The origin and matter of dew, are doubtless from the vapour and exhalations that rise from the earth and waters; but it is still disputed, whether it is formed from the vapours ascending from the earth during the night, or from the descent of such as have been already raised through the day. The most remarkable experiment adduced in proof of its rising, is that of M. Du Fay, of the Academy of Sciences, at Paris. He supposed that if the dew ascended it must wet a body placed low down, sooner than one placed in a higher situation. To determine this, he placed two ladders against one another, meeting at their tops, spreading wide asunder at the bottom, and so tall as to reach 32 feet high. To the several steps of these, he fastened large squares of glass, placing them in such a manner that they should not overshade one another. On the trial it appeared exactly as M. Du Fay had apprehended, the lower surface of the lowest piece of glass was first wetted, then the upper surface, then the lower surface of the pane next above it, and so on, till all the pieces were wetted to the top. M. Muschenbroek, who embraced the contrary opinion, thought he had invalidated all M. Du Fay's proofs, by repeating his experiments with the same success, on a plane covered with sheet-lead. But to this M. Du Fay replied, that there was no occasion for supposing the vapour to rise through the lead, nor from the very spot; but, that as it arose from the adjoining open


ground, the continual fluctuation of the air could not but spread it abroad; and carry it thither in its ascent. -On the other hand it has been said, that the reason why dew appears first on the lower parts of bodies, may be, that in the evening, the lower part of the atmosphere is first cooled, and consequently most disposed to part with its vapours. It seems, therefore, that the subject has not yet been fully determined by the experiments which have been made, nor indeed does it appear easy to make such as shall be perfectly decisive on the matter.

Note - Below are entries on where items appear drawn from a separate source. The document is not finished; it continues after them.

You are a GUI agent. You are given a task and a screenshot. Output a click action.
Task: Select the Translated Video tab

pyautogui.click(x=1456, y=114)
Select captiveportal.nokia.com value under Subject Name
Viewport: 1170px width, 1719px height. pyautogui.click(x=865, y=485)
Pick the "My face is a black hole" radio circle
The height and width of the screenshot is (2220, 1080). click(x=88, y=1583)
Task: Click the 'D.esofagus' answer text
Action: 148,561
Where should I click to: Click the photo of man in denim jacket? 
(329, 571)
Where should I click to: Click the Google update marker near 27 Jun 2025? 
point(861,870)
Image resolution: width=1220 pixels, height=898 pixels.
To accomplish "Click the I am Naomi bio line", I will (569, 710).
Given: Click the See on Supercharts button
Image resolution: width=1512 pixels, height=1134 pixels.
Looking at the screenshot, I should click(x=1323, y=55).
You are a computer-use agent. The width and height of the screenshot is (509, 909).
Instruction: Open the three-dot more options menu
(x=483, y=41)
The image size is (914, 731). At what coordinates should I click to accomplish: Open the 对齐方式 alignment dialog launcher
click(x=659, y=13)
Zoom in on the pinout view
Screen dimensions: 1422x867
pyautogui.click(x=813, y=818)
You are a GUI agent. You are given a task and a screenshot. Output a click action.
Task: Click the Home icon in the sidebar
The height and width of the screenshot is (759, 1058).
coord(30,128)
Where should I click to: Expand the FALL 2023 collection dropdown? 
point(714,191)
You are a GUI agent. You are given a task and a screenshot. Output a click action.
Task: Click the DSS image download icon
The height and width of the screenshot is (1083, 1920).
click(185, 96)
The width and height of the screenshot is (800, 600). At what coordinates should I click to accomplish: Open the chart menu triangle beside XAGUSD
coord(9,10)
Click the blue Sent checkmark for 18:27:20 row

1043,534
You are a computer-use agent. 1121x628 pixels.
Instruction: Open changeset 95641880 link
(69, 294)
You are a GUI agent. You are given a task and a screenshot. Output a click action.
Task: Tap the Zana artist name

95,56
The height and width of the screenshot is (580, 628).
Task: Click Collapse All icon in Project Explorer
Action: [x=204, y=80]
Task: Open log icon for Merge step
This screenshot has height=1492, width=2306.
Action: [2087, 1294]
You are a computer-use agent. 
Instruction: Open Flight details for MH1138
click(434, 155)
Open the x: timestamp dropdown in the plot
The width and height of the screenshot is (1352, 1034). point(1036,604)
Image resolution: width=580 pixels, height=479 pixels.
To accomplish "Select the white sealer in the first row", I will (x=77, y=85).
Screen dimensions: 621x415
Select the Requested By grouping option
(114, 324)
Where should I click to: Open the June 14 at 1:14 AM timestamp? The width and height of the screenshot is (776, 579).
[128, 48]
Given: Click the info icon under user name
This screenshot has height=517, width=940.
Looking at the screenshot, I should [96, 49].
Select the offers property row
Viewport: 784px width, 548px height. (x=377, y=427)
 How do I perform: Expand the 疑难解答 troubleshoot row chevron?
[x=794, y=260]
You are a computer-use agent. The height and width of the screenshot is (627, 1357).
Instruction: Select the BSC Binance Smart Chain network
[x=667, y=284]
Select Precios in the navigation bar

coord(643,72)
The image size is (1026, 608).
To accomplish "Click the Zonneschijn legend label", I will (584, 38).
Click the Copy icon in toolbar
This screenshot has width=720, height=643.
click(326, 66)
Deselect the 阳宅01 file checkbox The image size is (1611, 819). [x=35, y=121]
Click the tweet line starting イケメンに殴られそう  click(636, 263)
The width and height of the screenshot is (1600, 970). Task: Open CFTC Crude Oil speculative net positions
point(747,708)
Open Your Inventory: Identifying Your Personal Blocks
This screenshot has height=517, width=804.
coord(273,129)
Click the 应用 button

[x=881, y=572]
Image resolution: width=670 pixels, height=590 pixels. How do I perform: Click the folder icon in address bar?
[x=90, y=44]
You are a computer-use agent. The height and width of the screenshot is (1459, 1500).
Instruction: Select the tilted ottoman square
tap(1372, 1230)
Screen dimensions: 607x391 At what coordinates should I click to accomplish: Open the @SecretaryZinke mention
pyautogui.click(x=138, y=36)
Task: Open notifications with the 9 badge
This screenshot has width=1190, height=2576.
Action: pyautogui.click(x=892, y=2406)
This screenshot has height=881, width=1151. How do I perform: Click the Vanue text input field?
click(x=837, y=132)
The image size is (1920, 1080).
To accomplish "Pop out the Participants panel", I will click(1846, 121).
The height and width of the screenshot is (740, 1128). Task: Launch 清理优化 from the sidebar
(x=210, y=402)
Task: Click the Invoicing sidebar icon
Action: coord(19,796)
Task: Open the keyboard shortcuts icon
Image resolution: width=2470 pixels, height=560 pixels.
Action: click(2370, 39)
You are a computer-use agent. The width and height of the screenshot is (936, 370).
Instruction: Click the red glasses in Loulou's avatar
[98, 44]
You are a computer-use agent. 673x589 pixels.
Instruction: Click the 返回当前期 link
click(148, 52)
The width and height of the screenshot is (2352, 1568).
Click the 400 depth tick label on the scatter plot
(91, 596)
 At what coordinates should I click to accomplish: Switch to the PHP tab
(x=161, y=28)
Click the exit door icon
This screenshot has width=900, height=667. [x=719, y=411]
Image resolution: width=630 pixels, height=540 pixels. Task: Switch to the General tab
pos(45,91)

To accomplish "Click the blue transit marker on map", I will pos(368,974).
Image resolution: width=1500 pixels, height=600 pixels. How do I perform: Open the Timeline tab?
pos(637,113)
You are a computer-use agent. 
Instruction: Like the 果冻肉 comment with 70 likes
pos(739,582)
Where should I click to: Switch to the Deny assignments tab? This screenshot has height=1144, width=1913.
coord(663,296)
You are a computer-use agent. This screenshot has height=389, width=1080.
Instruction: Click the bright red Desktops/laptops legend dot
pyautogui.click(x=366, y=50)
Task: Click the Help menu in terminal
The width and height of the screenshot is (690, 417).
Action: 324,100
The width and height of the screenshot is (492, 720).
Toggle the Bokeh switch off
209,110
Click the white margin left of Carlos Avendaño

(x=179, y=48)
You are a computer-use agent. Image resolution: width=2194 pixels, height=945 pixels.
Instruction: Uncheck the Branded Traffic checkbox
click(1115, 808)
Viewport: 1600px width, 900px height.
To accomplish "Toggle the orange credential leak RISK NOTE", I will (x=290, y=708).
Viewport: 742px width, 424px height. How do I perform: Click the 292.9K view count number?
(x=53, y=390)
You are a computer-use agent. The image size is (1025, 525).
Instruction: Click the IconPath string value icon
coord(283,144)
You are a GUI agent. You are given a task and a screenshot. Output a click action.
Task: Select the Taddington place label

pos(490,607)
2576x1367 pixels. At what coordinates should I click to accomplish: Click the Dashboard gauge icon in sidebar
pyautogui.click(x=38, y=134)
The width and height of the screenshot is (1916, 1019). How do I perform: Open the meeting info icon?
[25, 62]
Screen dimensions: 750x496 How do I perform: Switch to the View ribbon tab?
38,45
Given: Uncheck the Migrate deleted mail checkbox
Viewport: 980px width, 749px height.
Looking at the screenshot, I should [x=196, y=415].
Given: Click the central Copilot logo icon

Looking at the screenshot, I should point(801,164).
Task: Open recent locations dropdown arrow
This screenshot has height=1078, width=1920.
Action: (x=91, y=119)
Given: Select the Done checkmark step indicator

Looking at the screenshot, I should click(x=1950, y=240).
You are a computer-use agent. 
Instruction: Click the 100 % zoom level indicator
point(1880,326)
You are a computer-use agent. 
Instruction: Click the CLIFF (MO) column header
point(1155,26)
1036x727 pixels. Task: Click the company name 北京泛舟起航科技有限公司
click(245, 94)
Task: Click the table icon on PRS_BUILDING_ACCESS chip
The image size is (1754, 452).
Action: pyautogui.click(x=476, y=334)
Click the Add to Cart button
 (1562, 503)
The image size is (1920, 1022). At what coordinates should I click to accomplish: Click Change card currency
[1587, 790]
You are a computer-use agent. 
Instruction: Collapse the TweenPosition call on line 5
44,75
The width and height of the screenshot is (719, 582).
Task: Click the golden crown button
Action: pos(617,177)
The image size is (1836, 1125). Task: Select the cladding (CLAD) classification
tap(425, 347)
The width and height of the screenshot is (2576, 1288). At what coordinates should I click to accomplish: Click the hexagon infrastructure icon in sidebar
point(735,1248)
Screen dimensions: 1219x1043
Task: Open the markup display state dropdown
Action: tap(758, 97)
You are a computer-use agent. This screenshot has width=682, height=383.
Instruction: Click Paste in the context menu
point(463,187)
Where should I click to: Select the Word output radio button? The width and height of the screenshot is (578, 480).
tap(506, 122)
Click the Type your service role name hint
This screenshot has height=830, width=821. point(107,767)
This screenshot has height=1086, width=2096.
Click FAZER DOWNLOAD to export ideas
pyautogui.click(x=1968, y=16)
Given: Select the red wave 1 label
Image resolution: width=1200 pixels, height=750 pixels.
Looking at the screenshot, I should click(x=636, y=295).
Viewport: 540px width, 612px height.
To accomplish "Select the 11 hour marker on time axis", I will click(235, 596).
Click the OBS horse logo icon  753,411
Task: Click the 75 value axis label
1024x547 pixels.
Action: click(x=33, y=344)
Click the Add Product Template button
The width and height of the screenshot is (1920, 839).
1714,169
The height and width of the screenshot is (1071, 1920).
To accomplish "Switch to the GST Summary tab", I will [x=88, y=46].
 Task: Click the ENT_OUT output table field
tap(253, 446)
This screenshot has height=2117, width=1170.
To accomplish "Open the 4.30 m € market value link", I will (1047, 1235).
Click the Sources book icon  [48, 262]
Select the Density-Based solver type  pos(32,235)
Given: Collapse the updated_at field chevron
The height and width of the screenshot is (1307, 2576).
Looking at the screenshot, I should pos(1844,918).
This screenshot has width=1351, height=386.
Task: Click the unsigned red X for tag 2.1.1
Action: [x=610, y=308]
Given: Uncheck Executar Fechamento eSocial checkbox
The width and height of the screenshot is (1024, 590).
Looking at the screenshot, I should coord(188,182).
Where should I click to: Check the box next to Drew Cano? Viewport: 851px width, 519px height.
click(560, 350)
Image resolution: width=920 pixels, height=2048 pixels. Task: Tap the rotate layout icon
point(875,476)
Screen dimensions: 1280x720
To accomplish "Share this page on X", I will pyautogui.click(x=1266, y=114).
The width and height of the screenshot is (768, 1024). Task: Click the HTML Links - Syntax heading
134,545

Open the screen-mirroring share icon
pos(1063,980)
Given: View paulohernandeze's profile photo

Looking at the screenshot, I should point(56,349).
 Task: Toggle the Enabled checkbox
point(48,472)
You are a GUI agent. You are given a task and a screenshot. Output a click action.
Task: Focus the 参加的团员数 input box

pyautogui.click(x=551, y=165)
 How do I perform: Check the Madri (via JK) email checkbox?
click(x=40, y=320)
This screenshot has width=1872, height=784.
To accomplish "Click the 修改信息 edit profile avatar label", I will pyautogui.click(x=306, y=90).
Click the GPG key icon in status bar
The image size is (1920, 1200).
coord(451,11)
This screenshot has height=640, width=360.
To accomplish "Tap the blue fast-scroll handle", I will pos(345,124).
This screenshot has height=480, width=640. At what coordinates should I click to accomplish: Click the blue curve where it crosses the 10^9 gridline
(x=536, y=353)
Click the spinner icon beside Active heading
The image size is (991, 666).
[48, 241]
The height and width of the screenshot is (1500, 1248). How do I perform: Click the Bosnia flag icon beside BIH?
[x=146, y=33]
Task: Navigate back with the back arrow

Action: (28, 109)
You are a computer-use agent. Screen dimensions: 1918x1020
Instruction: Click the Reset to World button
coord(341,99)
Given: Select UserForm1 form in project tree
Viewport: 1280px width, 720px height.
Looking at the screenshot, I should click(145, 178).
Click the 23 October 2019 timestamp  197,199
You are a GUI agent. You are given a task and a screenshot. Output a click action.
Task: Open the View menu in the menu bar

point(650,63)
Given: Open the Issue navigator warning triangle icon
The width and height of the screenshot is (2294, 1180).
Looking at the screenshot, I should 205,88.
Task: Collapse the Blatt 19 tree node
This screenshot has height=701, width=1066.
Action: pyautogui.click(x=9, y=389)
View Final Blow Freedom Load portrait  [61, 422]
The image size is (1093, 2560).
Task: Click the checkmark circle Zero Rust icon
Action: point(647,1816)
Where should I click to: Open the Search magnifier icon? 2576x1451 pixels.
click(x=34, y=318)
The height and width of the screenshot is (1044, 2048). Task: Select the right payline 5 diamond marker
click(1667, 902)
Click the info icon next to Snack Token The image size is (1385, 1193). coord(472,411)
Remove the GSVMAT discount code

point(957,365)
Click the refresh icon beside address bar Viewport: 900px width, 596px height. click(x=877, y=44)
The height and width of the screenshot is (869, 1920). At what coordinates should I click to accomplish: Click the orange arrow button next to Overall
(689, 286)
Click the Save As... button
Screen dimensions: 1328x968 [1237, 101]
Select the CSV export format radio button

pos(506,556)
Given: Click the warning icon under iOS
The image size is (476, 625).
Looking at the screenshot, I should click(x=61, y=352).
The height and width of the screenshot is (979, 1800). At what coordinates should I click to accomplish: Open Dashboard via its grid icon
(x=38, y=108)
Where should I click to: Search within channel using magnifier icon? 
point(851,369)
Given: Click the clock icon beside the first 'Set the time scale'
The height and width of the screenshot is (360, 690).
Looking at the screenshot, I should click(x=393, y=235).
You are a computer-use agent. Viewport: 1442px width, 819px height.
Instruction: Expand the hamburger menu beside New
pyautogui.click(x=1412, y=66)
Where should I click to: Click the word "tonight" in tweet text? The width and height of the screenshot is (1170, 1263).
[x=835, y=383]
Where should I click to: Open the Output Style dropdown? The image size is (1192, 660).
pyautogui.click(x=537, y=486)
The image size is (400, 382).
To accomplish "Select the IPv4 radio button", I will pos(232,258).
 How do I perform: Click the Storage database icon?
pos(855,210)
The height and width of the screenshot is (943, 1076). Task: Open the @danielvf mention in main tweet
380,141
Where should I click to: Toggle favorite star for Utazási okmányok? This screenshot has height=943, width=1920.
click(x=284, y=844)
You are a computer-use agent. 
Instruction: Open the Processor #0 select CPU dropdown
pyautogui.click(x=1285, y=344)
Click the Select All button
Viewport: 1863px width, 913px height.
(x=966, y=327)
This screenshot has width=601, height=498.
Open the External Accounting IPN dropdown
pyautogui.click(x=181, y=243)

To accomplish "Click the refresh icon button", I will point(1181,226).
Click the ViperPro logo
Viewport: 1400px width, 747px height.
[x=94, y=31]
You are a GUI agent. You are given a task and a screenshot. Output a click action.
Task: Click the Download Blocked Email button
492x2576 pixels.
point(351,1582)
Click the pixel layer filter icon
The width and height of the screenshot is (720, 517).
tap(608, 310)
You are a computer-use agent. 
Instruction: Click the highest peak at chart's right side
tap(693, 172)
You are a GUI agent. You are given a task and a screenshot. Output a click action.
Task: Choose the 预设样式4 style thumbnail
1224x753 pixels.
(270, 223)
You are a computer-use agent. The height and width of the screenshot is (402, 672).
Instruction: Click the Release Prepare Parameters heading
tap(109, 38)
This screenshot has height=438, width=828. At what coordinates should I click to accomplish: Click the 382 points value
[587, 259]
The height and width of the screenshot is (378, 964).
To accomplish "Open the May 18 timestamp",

Similar to the above are the communications by Mr. J. Bamford, Mr. Copsey, J. H. N. Mr. J. Smith, Mr. J. E. Savage, and Mr. R. T. jun.

Mr. A. Hirst, of Marsden, says, dew is produced by the heat of the sun in the following manner: during a summer day the ground acquires a considerable degree of heat, which causes the more fertile and wet grounds to evaporate their moisture, which is held in solution during the heat of the sun; but if it be not carried off by the wind, part of it (at least) falls down again after sunset, on being condensed by the cold. But at the same time, the earth continues to emit vapours during the night, on account of the heat communicated to it in the day time; and this will undoubtedly be condensed on the ground as it exudes; the greater portion of the dew found on rich land is thus formed by exhalation from the earth during the night, and the remainder by the condensation of vaponr already in the atmosphere, which in still weather will fall nearly equally. We never find much dew on dry roads and pavements, except after a misty night; but we frequently see very heavy dews on fertile lands, and proportionably less on barren wastes. I have lately inverted a large tub in a fertile field for several nights, and have always found dew under it the next morning, but not in such large quantities as on the adjacent grass, where the condensed vapours from the atmosphere had liberty to fall-I have also inverted the tub during the heat of the day for a few hours, and have found dew under it whilst the sun was yet up-this dew must have exuded from the ground, as described above.